Operationsablauf

Die Hüftgelenksersatz-Operation wird für Sie völlig schmerzfrei in Teilnarkose (Rückenmarksbetäubung) oder Vollnarkose durchgeführt. Unsere Anästhesisten werden mit Ihnen die geeignete Methode besprechen.

Die OP dauert je nach Fall zwischen 45 und 120 Minuten. Nach einem Hautschnitt von 10 bis 12 cm Länge wird unter genauester Schonung der Muskeln und Weichteile das Gelenk freigelegt. Die Muskeln werden nur zur Seite geschoben und nicht durchtrennt. 

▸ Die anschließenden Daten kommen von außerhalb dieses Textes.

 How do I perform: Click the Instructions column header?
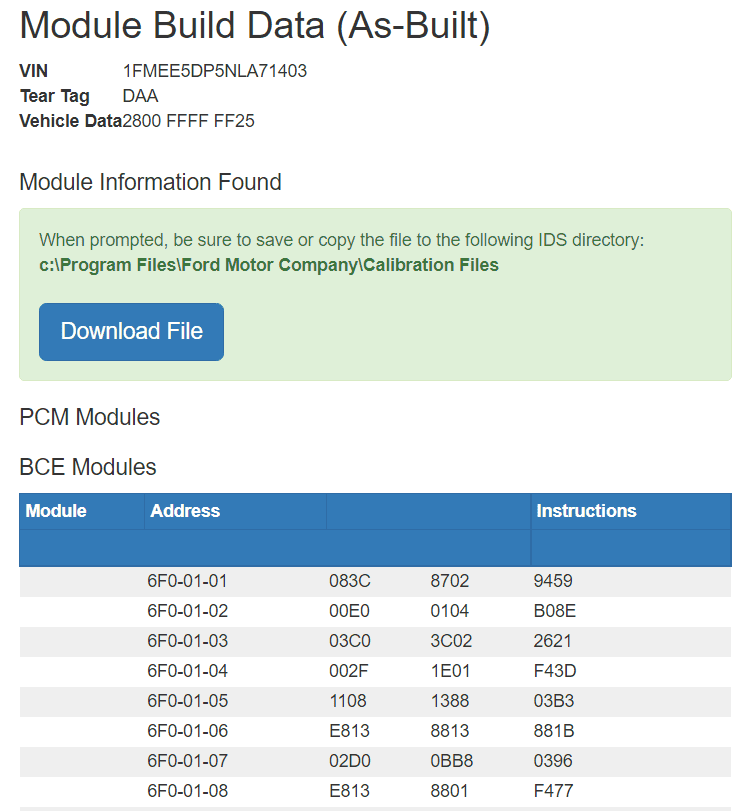point(586,511)
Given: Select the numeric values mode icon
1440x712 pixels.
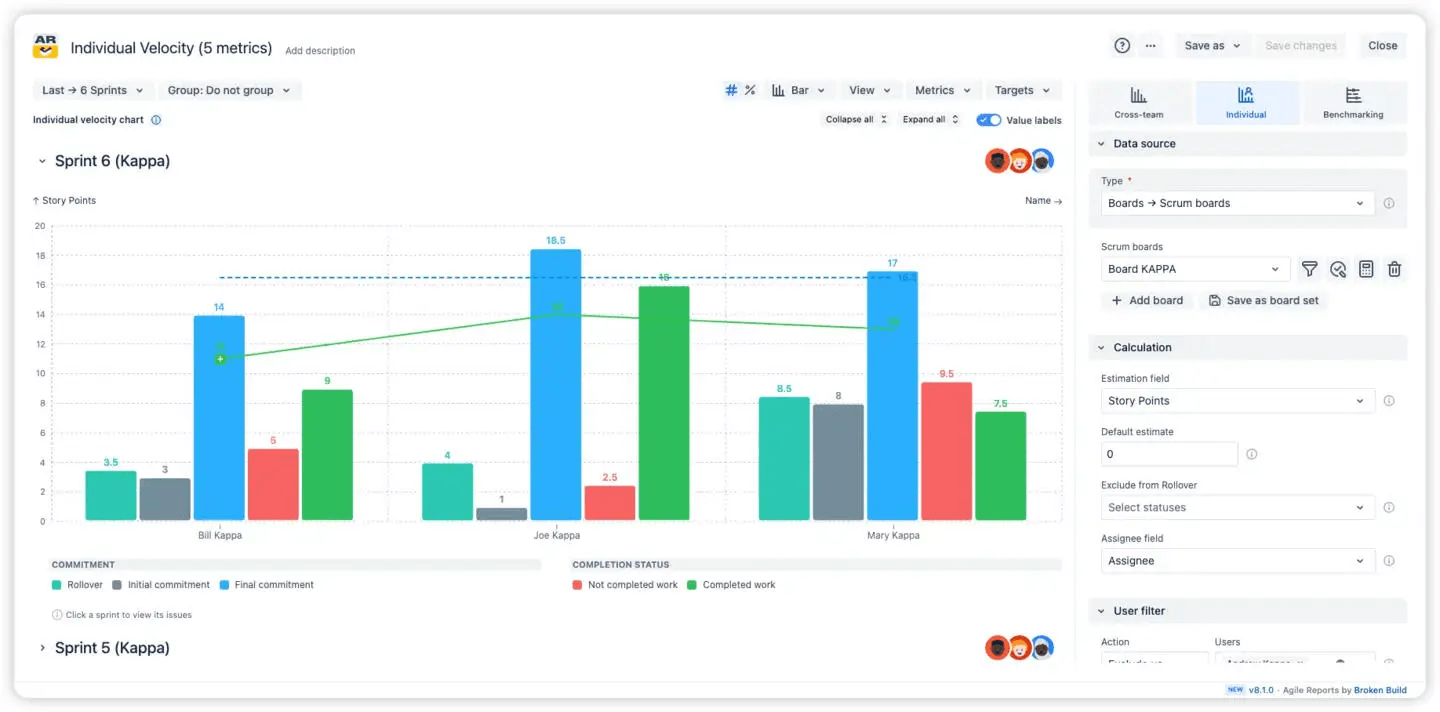Looking at the screenshot, I should pos(730,90).
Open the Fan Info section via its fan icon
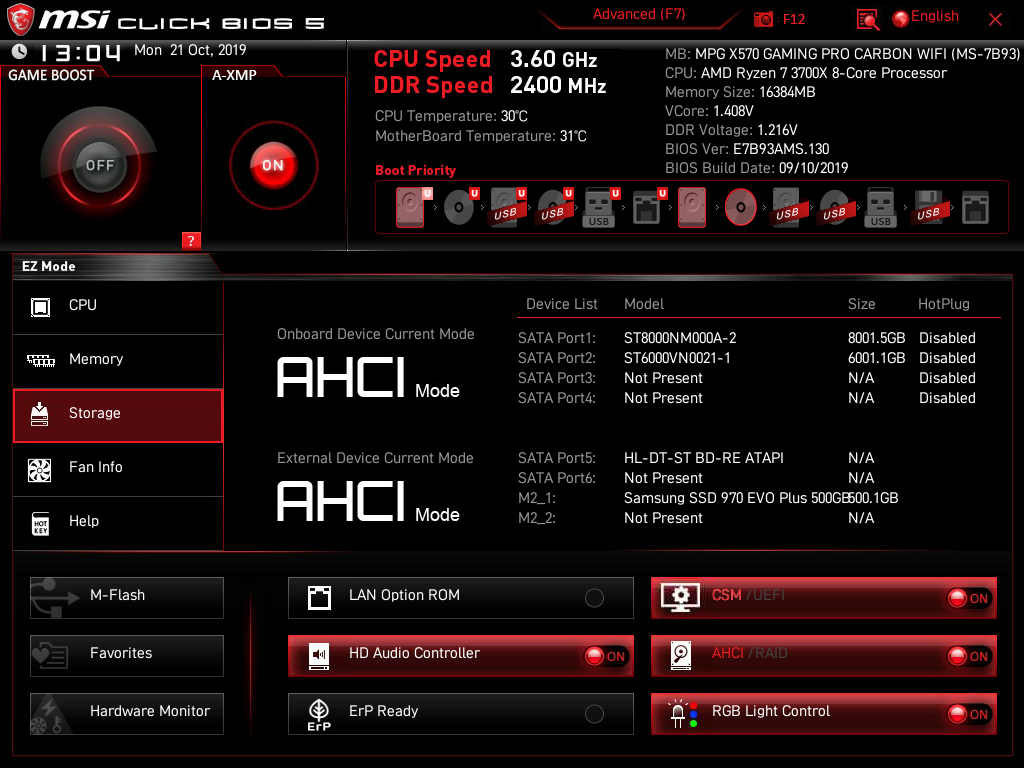Viewport: 1024px width, 768px height. 41,468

Der Oberschenkelhals wird durchgesägt und der erkrankte, zerstörte Hüftkopf entfernt. Zur Vorbereitung für den Einsatz des künstlichen Hüftgelenks wird die verschlissene Hüftpfanne ausgefräst und ein Pfannenersatz implantiert. Dies geschieht in unserer Klinik je nach Befund und Patientenwunsch unter computergestützter Navigation.  

Danach wird der Markraum des Oberschenkelknochens so präpariert, dass der Schaft exakt (mit oder ohne Zement) sitzt. Auf den Prothesenschaft wird der Prothesenkopf aufgesetzt. Alle Teile werden zu einem Gelenk zusammengefügt, d.h. der Schaft wird mit dem Kopf in die Pfanne eingepasst.  

Der OP-Zugang wird vernäht und wieder geschlossen. Für zwei Tage werden Schläuche in der Wunde belassen, damit Blut und Wundwasser ungehindert abfließen können.